Abanto explains that the National Superintendence of Health has been publishing a report for several weeks on the oxygen that is available every day in hospitals and clinics. “If someone goes to a hospital and refuses the drug because oxygen is a drug, he should look at the report and complain if it isn’t provided,” he advises. “Amidst this increase in the demand for medicinal oxygen, we see the problem of informal and illicit trade – even in the networks they denounce against fraud – and the very limited intervention of the state to control and sanction. This input must be distributed by an authorized operator, as self-medicating at home with poor quality oxygen can cost lives, ”said the official.

Abanto reports that patients are sent home in hospital in emergencies. “They tell them their saturation is not very low, but what they need to do is refer them to a hospital where a bed is available,” he said.
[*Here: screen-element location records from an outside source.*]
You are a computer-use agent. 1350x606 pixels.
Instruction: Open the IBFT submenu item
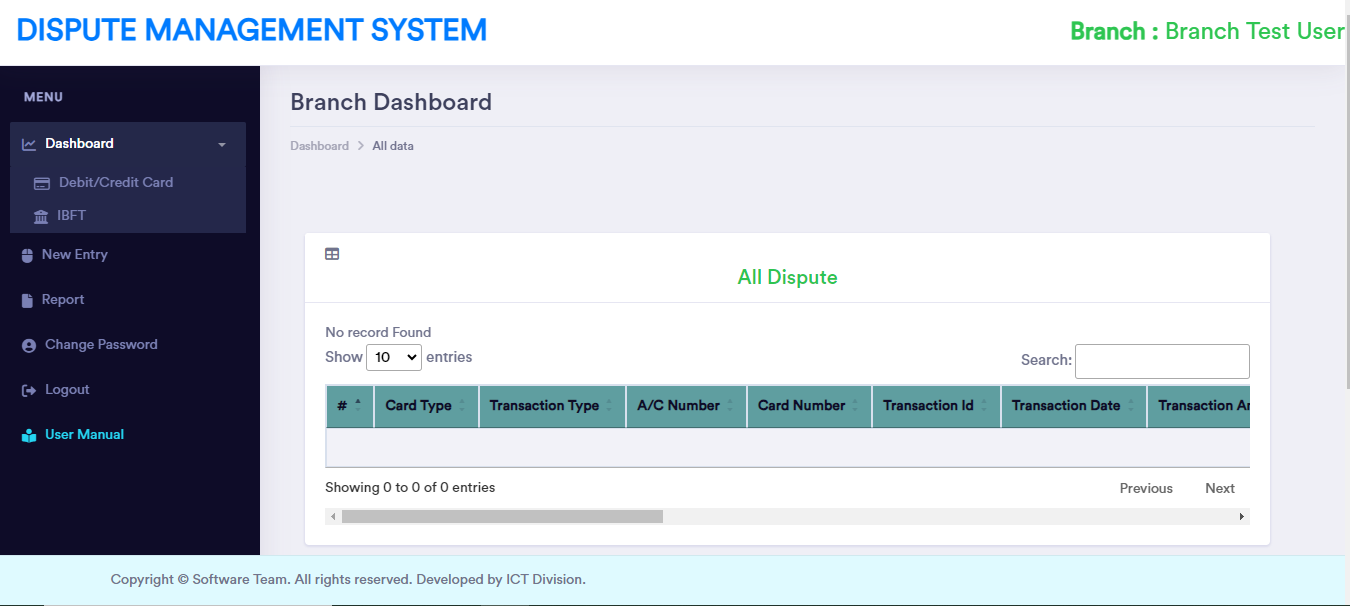coord(72,216)
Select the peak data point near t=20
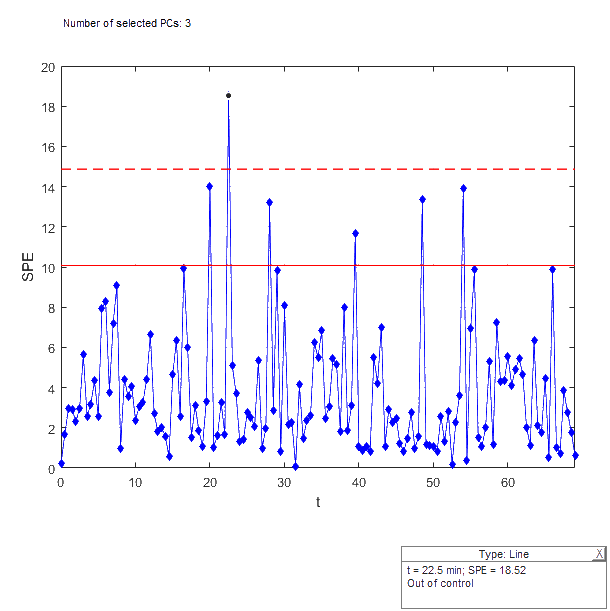The image size is (610, 611). [210, 186]
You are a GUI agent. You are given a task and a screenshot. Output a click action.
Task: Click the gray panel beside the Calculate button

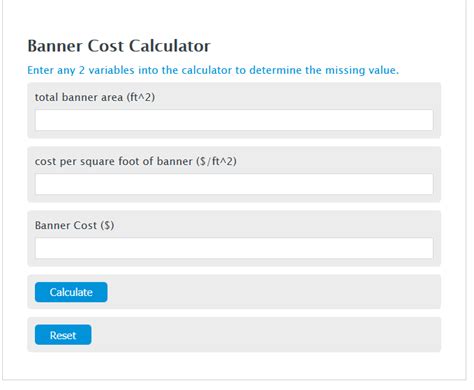coord(273,292)
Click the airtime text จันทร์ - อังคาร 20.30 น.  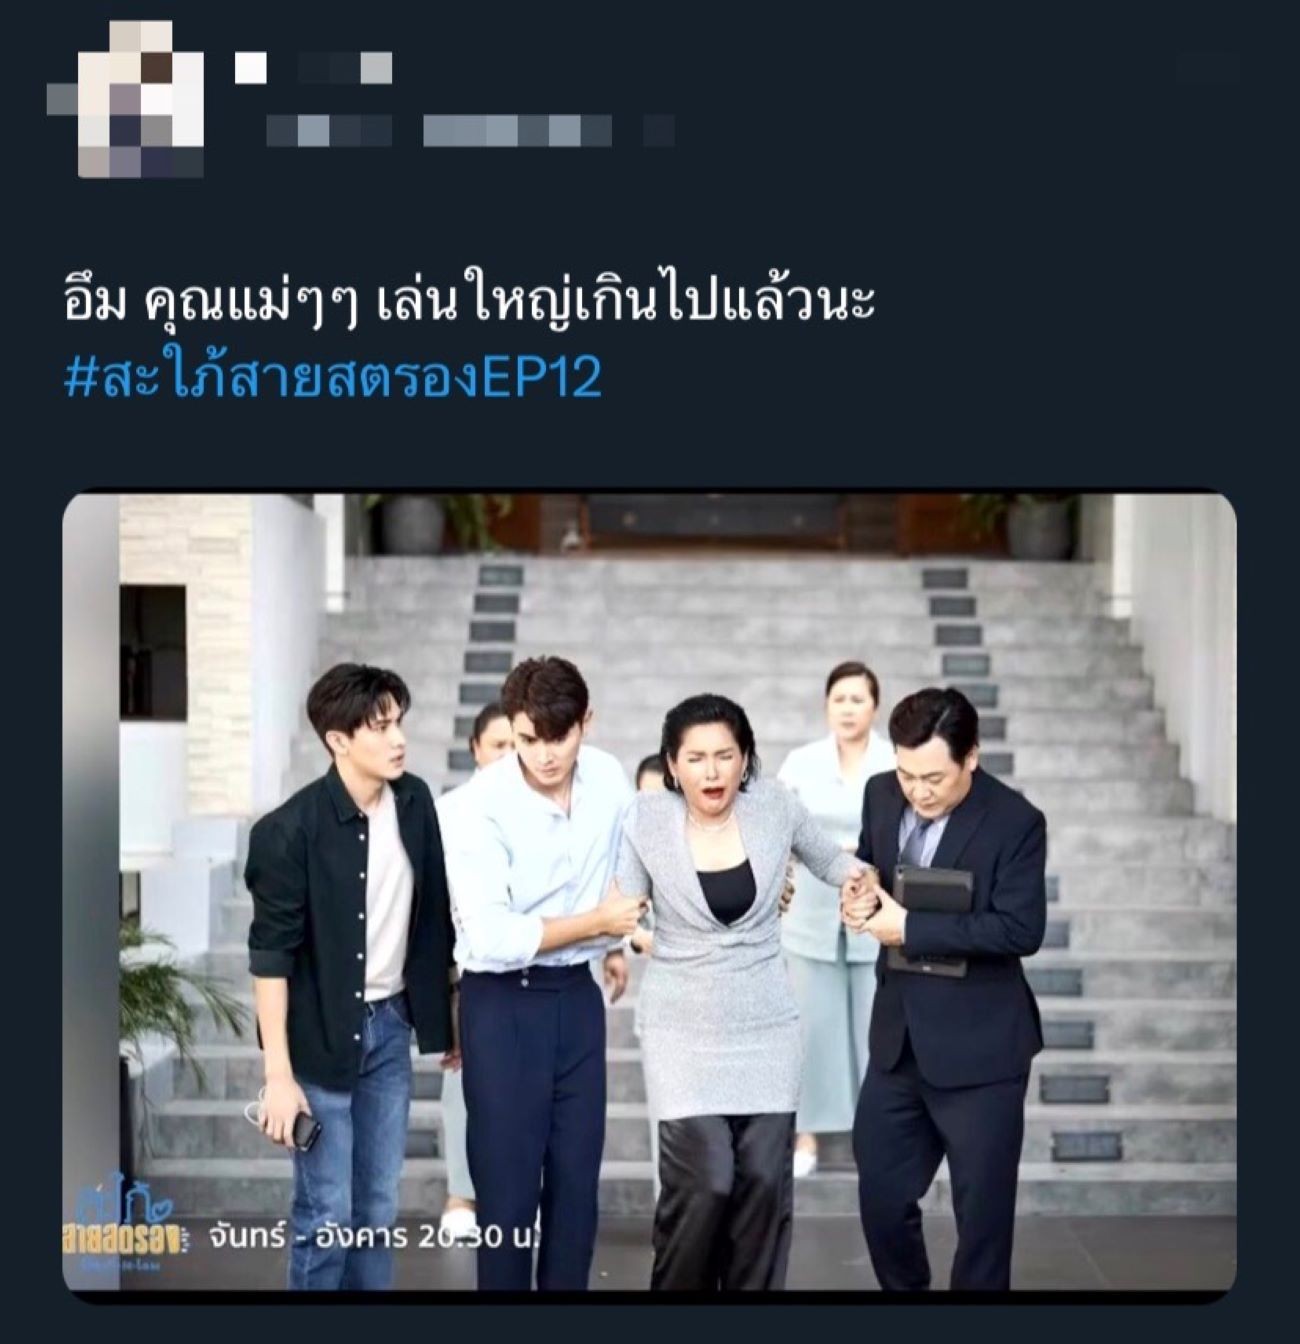click(x=375, y=1236)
Although health authorities report daily that there are still intensive care beds, they are in regions where second wave indicators are still moderate.

Engineer and data analyst Rodrigo Parra noted this Sunday at the Radio Programs station that the UCI bed occupancy rate in the second wave is higher than the landings. “The occupancy was 20 IC beds per day in the first wave and now it’s 30,” he said. Although the maximum occupancy of ICU rooms last year was 1,553 and this year 1,865 with a supply of 1,900 beds, Parra added that these figures are not “that reliable with regard to reality in hospitals.”

The Peruvian Society of Intensive Medicine has revealed since March that there are no more than 700 physicians in this specialty qualified for intensive care units, and Health Minister Pilar Mazzetti has indicated that only 60% of Health’s workforce is operational, either because he died or because he had to leave the position due to age or comorbidity. Up to the end of January, 276 doctors have died in Peru from the novel coronavirus: it is the third Latin American country with the lowest losses after Mexico and Brazil, but proportionally the loss is greater: it has fewer doctors per thousand inhabitants compared to those countries . Last Sunday, a new two-week quarantine began in ten departments of the country where the pandemic is classified by the government as in an “extreme situation”. Among them Lima and Callao, the Peruvian port where the population faces the odyssey to find an oxygen tank for people with covid.